Angga dan Dina mencondongkan tubuh.

Nama subjek: Surya D.

Tahun: 1992

Status: Mahasiswa jurusan filsafat U. Nasional

Gejala: mimpi berulang, kehilangan identitas diri, muncul simbol di dada dan leher, suara-suara internal.

Kesimpulan: gangguan psikis? Atau… kesadaran yang bukan miliknya?

Pak Ganjar menghela napas. “Anak ini... hilang. Secara harfiah. Hilang dari kosannya. Tidak pernah ditemukan jasadnya. Tapi... selama enam bulan sebelum itu, ia menulis ratusan halaman jurnal yang nyaris tidak bisa dibaca. Semuanya dalam simbol dan kode yang tak dikenal.”

Dina merasakan tengkuknya dingin.

“Apakah... simbolnya sama seperti kami?” tanya Dina, ragu.

Pak Ganjar mengangguk. “Persis. Bahkan posisi kemunculannya di pergelangan tangan dan leher.”

Ia menyodorkan foto hitam-putih yang memperlihatkan seorang pemuda kurus, telanjang dada, dengan simbol samar di leher mirip milik Angga.

“Lalu... kenapa kami?” bisik Angga.

Pak Ganjar menatap mereka penuh iba. “Karena kalian melihat hal-hal yang tidak seharusnya dilihat.
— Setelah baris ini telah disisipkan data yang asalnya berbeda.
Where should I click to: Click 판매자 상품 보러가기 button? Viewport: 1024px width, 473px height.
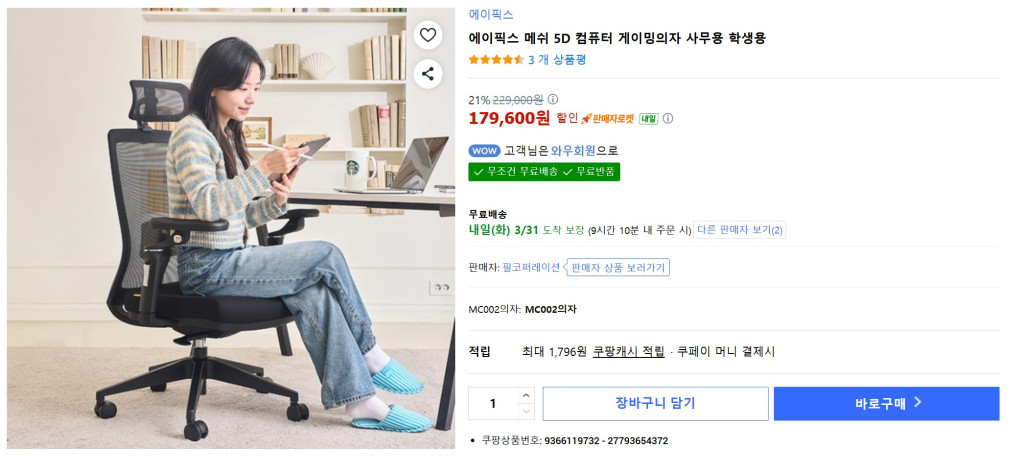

Lorong itu sekali terbuka, tidak pernah benar-benar tertutup.”

“Apakah... ada cara untuk menghentikan ini?” tanya Dina.

Pak Ganjar mengangguk pelan. “Ada. Tapi tak pernah berhasil. Karena semua yang mencoba... berakhir jadi bagian dari lorong itu sendiri.”

---

Saat Itu Juga

Dina tiba-tiba merasa perih di lengan.

Ia menyingkap lengannya simbol itu tumbuh lagi, dan kini membentuk pola setengah lingkaran di bawah kulit.

Angga menoleh. “Dina…”

Dina menatapnya.

Untuk sekejap…

matanya tidak mengenal Angga.

---

“Dina?” suara Angga lirih, tapi waspada.

Gadis itu mematung sejenak, tatapannya kosong. Bibirnya sedikit terbuka, tapi tak mengucap apa pun. Tangannya gemetar, sementara simbol di bawah kulitnya terus memudar dan menyala seperti denyut jantung asing yang menumpang hidup dalam tubuhnya.

“Dina!” seru Angga, lebih keras.

Dina berkedip cepat, seperti baru sadar. Ia menarik napas pendek dan menatap Angga dengan mata melebar.

“Gue... barusan...” suaranya gemetar. “Barusan lo siapa?”

Angga menahan napas. Di saat yang sama, Pak Ganjar berdiri dengan cepat dan meraih liontin yang tergantung di lehernya sebuah benda bulat dari kayu hitam yang diikat benang merah.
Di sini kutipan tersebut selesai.